Il film debutto di Gus Van Sant: Mala Noche
Girato con un budget ridottissimo e in bianco e nero, Mala Noche (1986) segna l’esordio di Gus Van Sant nel lungometraggio. Tratto dal romanzo semi-autobiografico di Walt Curtis, racconta la storia di Walt, commesso di un negozio dell’Oregon che si innamora di Johnny, giovane immigrato messicano entrato illegalmente negli Stati Uniti. Il film non si limita a raccontare una passione tormentata, ma riflette sulla marginalità e sull’America “invisibile”. Gus Van Sant adotta uno stile sporco e nervoso, ponendo già con il suo debutto il tema dell’amore come forza irrazionale al centro del suo cinema, capace di oltrepassare barriere culturali, sociali e linguistiche. Mala Noche venne accolto con favore dalla critica e divenne un piccolo cult del cinema indipendente, aprendo al regista le porte dei circoli festivalieri e ponendolo come voce nuova e coraggiosa.

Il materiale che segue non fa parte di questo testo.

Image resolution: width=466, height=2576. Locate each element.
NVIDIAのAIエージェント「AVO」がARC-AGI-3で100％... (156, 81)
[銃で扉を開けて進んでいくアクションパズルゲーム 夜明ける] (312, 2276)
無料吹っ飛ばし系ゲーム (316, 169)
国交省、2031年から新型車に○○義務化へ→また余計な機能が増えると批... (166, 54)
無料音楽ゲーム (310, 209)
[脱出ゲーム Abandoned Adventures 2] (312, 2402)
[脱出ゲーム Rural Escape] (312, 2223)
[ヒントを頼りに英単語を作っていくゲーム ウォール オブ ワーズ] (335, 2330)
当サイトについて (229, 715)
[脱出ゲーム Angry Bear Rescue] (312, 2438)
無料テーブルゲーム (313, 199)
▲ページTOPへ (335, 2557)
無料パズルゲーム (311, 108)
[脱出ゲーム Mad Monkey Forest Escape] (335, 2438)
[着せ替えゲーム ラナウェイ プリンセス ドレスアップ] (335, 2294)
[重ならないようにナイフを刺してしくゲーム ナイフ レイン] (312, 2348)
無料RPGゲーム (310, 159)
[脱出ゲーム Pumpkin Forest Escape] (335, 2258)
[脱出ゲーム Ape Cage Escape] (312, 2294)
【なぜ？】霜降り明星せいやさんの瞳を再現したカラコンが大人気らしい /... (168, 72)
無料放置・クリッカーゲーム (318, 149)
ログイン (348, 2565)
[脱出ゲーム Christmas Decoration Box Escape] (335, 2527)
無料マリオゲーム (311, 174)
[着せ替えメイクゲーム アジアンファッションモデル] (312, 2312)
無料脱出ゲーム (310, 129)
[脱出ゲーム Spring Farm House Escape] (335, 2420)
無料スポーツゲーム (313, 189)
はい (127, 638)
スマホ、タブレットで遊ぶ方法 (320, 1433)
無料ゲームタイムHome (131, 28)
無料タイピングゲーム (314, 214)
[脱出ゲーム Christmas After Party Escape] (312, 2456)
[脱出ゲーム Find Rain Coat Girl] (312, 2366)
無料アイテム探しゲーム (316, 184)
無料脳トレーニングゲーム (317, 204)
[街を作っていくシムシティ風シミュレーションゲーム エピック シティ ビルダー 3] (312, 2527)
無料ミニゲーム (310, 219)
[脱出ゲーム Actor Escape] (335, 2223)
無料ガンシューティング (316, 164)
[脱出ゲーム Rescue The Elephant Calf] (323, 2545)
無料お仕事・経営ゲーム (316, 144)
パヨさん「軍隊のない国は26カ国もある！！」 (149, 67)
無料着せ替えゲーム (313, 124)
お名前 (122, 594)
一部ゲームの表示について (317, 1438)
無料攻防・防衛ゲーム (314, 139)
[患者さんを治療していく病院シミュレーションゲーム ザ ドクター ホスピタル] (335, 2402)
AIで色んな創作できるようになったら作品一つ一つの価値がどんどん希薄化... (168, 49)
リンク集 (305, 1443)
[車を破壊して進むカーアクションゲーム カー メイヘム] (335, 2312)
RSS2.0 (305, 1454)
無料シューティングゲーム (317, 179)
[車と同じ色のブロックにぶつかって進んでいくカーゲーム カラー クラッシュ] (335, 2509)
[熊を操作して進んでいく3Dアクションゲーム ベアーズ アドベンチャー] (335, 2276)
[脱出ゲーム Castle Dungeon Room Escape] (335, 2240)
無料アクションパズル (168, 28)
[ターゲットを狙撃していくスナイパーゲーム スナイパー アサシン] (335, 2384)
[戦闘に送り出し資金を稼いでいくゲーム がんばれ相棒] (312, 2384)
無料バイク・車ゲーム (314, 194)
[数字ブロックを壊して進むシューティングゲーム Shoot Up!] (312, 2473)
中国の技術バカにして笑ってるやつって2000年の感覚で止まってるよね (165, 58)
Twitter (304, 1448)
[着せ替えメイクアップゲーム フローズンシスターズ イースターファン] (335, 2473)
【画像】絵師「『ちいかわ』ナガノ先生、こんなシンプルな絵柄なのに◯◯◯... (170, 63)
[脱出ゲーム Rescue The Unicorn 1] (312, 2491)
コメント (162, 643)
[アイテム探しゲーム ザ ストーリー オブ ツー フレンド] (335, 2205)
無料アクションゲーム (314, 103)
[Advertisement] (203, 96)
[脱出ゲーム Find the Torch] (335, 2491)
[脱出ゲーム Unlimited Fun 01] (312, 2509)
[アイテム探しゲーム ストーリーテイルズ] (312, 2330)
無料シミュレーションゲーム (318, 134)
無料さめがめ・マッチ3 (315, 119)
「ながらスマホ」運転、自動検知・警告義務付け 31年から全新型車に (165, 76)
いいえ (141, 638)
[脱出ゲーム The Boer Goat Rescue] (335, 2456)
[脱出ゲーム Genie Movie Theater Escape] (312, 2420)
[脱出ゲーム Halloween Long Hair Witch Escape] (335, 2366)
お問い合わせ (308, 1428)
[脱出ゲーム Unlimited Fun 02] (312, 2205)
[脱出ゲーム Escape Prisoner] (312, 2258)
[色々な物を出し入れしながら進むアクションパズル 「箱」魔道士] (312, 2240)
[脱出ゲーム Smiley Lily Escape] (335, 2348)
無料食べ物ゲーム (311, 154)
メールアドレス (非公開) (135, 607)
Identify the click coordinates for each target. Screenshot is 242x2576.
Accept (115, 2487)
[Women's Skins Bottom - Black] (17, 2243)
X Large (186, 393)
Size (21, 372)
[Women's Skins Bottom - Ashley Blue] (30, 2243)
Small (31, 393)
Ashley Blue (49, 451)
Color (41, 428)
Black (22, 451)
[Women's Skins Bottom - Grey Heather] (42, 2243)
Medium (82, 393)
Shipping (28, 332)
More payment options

Il labirinto esistenziale di Gus Van Sant nel film Gerry
Dopo alcuni lavori più legati al mercato hollywoodiano, come Good Will Hunting (1997), nei primi anni Duemila sceglie di tornare a un cinema radicale e sperimentale. Gerry (2002), realizzato insieme a Matt Damon e Casey Affleck, attori che avevano già lavorato con il regista nel precedentemente citato Good Will Hunting, è un film estremamente particolare a causa della sua struttura. La trama è ridotta all’osso: due amici si perdono in un deserto sconfinato e la loro camminata si trasforma in un viaggio di dissoluzione fisica e mentale. I dialoghi sono scarni e ridotti a un mero accessorio non fondamentale per l’opera, mentre i silenzi e i paesaggi desolati del deserto americano diventano il mezzo con il quale Gus Van Sant evoca i sentimenti di dissoluzione fisica e mentale.
Elephant: la tragedia silenziosa
Il film di Gus Van Sant Elephant (2003) è ispirato al massacro della Columbine High School del 1999. Lontano dal sensazionalismo, il regista sceglie un approccio sobrio e quasi documentaristico. Il film segue diversi studenti all’interno di una scuola americana durante una giornata apparentemente normale, ma che si rivelerà tragica. I lunghi piani sequenza, i corridoi infiniti, il tempo sospeso creano un’atmosfera di inquietudine crescente. Il titolo richiama l’idea dell’“elefante nella stanza”: un problema enorme e visibile che tutti fingono di non notare. In questo caso, la violenza armata e l’alienazione giovanile negli Stati Uniti. Elephant non offre risposte, non psicanalizza i killer, ma lascia che siano le immagini a parlare. La scelta stilistica conferisce al film una forza destabilizzante, che lo ha reso un’opera di riferimento sul rapporto tra cinema e violenza. Non a caso vinse la Palma d’Oro e il Premio per la miglior regia al Festival di Cannes 2003.
L’eredità di un autore radicale
Oggi Gus Van Sant viene considerato uno degli autori più radicali del cinema indipendente d’oltreoceano. Dai vicoli sporchi di Portland di Mala Noche, ai deserti senza uscita di Gerry, fino ai corridoi asettici di Elephant, il regista ci ha mostrato tre paesaggi che sono, in fondo, tre stati della vita dell’America dimenticata dalle grandi produzioni hollywoodiane e dell’animo umano stesso.